Цель задания - Сколько лет, согласно отрывку о Довлатове, он занимался писательством на родине?

Исходный отрывок -
──────

Этот правовой напор в Довлатове исходил, конечно, из его трехлетней работы в государственном секторе, когда он был хоть и малым, но полномочным представителем власти в зоне. И легализация его писательства одновременно утолила бы его ущемленное гражданское чувство.
Никто его не принимал всерьез – как оригинального писателя или даже вообще как писателя. Помню у Битова, у Бродского, у Марамзина, у Ефимова, у Гордина, да у многих такой пренебрежительный на мой вопрос отмах: «А-а, Довлатов» – его воспринимали как легковеса. Наперекор его телесному громадью. Что любопытно: почти все эти, важные для Довлатова, питерские «состоявшиеся» молодые писатели, игнорируя его, вовсе его не читали, вспоминая сейчас только самые ранние его рассказы. А он писательствовал на родине без малого пятнадцать лет. Точно сказано: «Сережа был для них никто» – в смысле известности и пренебрежения им его коллег.
Вот здесь я хочу, ломая хронологию и связность своего же рассказа, встрять и возразить этому самодовольному и спесивому питерскому литературному бомонду, которые нынче все в чинах, все литературные генералы, – вроде бы чего еще им надо, а все едино толкуют о ленинградском литературном неудачнике Довлатове: «несостоявшийся писатель», «ничем не примечательный», «писал какие-то жалкие фельетоны…», и даже – что печатать его тогда было совершенно невозможно, просто смешно…
Как очевидец, опровергну. И начну с очевидностей. Каждый живой писатель растет и изменяется. Не может талантливый автор (ощущающий свой врожденный дар как судьбу) работать пятнадцать кряду лет в литературе и не стать хотя бы крепким профи (в чем ему отказывают бывшие коллеги, нынешние литературные сановники). Довлатов пошел дальше – он добивался мастерства, трудоемко осваивал технику писания, разрабатывал свой, предельного лаконизма-ясности-простоты, стиль, тиранил слова, извлекая из каждого максимальную выразительность, исподволь приобретал навык логичного и точного письма (об изяществе, артистизме, виртуозности он тогда не заботился) – да что там! У «неказистого» писателя Довлатова уже в начале семидесятых был под рукой солидный творческий инструментарий. Он хотел стать мастером, и он им стал – мастером короткой формы.

──────

Фрагмент файла данных

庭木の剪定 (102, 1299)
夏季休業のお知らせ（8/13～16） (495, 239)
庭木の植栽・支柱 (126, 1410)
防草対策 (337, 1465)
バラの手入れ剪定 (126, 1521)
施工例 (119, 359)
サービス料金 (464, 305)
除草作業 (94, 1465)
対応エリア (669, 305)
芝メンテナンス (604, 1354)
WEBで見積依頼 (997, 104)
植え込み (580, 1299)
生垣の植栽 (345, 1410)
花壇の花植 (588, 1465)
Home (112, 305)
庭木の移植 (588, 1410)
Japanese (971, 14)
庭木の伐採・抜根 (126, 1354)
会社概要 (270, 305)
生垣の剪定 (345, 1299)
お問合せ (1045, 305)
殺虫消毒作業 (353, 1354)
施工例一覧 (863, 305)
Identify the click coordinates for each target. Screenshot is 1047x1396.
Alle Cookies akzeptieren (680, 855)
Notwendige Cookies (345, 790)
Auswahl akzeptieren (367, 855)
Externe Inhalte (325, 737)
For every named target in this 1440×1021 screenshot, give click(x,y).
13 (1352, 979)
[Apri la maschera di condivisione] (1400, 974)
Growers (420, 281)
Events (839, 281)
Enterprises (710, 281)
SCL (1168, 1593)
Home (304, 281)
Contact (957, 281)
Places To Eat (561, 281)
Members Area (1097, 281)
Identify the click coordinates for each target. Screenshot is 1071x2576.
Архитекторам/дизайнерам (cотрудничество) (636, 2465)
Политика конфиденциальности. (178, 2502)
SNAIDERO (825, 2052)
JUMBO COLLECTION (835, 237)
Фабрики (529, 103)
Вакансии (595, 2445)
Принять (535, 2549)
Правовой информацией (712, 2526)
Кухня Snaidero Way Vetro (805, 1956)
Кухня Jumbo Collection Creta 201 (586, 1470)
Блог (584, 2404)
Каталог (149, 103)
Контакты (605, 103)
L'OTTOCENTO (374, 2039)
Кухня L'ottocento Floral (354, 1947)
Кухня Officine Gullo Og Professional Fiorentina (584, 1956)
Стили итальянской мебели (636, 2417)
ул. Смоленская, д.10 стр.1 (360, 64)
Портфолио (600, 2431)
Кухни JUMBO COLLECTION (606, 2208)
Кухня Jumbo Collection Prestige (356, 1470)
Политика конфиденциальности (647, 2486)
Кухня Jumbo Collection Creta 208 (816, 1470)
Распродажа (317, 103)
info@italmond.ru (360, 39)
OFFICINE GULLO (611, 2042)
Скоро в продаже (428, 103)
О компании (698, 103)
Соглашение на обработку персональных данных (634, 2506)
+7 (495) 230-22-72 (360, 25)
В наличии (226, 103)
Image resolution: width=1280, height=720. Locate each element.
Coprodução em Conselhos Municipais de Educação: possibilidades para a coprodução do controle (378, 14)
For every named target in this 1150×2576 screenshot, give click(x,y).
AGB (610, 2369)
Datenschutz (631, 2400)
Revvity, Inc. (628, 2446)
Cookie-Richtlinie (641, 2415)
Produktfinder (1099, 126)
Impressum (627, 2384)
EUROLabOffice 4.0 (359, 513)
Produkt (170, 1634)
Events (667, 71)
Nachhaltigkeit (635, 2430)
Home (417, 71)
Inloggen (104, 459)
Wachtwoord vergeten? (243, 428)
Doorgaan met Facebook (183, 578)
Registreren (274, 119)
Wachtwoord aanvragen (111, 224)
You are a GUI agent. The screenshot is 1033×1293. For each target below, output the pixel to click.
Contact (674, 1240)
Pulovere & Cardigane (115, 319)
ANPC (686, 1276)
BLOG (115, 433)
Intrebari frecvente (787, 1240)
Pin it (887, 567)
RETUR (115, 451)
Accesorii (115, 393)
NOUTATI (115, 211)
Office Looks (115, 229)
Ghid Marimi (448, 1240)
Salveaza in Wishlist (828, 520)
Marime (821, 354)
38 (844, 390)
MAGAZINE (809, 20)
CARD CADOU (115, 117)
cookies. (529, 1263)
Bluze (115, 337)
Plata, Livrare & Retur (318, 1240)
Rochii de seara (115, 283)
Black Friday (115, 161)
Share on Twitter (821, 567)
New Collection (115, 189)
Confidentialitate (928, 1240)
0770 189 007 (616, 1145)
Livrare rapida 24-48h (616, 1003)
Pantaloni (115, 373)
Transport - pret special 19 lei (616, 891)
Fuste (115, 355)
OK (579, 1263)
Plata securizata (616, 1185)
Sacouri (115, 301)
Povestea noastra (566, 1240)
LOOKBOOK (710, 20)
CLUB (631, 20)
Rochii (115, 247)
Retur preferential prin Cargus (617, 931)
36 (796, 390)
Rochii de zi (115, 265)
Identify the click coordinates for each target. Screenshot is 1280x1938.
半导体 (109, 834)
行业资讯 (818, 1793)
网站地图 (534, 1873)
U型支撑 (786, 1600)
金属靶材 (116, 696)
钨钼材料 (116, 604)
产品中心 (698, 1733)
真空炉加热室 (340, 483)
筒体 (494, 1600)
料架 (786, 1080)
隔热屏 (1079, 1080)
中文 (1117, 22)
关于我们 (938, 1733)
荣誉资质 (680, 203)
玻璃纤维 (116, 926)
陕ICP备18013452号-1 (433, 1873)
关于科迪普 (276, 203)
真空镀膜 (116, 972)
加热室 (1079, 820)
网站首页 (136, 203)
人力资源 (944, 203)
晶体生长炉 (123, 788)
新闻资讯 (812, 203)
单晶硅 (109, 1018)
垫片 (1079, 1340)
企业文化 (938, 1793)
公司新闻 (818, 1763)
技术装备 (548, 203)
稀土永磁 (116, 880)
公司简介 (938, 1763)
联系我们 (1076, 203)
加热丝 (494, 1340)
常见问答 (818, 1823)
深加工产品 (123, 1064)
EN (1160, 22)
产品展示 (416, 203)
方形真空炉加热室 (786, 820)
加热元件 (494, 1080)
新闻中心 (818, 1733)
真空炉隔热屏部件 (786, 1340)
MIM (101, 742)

──────

Письменный ответ - Без малого пятнадцать лет.